Extracted records:
►

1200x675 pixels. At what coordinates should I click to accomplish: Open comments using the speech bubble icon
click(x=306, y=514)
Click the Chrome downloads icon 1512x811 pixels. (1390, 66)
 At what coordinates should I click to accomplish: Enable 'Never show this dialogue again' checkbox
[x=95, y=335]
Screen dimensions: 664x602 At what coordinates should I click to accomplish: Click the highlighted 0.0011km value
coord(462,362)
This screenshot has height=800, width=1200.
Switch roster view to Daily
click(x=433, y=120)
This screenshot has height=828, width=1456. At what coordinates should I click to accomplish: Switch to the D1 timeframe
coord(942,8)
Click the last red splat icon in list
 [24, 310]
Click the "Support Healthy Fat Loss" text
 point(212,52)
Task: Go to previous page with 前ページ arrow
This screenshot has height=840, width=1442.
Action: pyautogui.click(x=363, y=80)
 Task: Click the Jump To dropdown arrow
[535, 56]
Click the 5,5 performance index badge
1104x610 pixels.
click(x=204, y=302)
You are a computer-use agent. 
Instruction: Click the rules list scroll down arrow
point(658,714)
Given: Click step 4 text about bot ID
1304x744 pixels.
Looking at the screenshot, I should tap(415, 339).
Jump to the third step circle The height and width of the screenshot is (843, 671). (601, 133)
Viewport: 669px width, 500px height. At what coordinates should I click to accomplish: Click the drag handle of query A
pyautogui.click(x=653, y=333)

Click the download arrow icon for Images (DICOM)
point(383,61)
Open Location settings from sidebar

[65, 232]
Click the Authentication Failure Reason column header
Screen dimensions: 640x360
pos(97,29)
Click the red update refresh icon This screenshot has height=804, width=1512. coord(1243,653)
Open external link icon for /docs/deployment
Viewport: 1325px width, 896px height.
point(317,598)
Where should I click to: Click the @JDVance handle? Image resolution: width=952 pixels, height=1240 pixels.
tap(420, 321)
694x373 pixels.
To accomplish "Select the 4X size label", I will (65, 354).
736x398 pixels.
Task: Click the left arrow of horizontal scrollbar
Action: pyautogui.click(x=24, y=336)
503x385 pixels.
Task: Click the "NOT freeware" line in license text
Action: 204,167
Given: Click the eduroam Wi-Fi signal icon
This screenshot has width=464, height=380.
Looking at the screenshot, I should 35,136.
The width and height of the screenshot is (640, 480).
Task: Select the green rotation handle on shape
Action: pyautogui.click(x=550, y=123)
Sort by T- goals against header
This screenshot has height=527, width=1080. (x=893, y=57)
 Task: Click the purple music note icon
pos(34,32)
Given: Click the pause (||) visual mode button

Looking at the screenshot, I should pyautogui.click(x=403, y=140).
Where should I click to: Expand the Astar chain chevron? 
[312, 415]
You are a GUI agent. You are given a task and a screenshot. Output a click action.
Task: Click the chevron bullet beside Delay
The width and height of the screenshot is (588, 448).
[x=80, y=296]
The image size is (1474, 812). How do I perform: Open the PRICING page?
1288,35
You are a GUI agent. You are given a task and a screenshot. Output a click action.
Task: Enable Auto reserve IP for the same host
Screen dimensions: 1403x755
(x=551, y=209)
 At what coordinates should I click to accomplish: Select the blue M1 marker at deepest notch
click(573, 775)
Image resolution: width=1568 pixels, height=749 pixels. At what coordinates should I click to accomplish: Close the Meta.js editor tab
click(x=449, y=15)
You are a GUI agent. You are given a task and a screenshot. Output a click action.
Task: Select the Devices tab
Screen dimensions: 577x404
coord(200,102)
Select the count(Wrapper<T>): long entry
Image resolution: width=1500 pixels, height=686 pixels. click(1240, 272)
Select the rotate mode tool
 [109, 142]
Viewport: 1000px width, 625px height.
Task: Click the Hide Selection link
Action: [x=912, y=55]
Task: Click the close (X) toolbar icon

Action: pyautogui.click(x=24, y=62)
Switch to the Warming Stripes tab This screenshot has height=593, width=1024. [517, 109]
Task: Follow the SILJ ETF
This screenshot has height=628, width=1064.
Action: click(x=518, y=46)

◄

All lines above that contain the word "step" are to be copied.

Solution:
Given: Click step 4 text about bot ID
Jump to the third step circle The height and width of the screenshot is (843, 671). (601, 133)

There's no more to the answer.